*** AVAILABLE RECORDS
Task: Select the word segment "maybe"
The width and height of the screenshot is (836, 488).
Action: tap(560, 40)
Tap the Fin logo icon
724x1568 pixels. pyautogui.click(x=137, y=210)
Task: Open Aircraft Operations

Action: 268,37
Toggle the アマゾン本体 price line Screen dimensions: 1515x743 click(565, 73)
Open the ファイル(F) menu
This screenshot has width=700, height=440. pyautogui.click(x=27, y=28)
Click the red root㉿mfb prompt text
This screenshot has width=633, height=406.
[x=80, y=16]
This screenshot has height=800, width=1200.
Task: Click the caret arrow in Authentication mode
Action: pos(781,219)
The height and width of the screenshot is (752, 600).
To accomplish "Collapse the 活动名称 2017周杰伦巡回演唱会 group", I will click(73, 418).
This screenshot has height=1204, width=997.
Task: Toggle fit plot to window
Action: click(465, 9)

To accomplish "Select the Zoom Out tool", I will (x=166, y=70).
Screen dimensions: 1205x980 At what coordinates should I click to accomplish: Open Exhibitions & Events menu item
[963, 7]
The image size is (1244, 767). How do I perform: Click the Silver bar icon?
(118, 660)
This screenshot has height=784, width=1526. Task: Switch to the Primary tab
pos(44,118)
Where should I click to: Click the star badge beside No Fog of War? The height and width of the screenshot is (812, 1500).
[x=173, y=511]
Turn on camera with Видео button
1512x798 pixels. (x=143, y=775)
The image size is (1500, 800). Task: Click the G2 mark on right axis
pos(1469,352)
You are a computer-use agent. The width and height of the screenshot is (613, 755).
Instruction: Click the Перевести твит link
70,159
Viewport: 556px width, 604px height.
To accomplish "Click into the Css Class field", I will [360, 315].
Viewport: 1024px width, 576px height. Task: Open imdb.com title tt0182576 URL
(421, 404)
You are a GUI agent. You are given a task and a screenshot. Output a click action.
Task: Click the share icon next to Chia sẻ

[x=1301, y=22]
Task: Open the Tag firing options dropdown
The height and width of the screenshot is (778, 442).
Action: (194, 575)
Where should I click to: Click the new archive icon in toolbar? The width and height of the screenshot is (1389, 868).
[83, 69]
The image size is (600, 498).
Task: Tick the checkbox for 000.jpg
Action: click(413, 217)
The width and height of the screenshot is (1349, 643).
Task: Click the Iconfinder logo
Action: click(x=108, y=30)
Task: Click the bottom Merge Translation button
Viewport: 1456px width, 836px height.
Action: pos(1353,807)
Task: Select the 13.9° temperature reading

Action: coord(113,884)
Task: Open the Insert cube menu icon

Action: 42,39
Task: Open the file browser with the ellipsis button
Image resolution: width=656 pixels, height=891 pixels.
******
## PROBLEM
From the listing above, copy out each line where the word "agent" appears.

## YOUR RESPONSE
You are a computer-use agent. The width and height of the screenshot is (613, 755).
You are a GUI agent. You are given a task and a screenshot. Output a click action.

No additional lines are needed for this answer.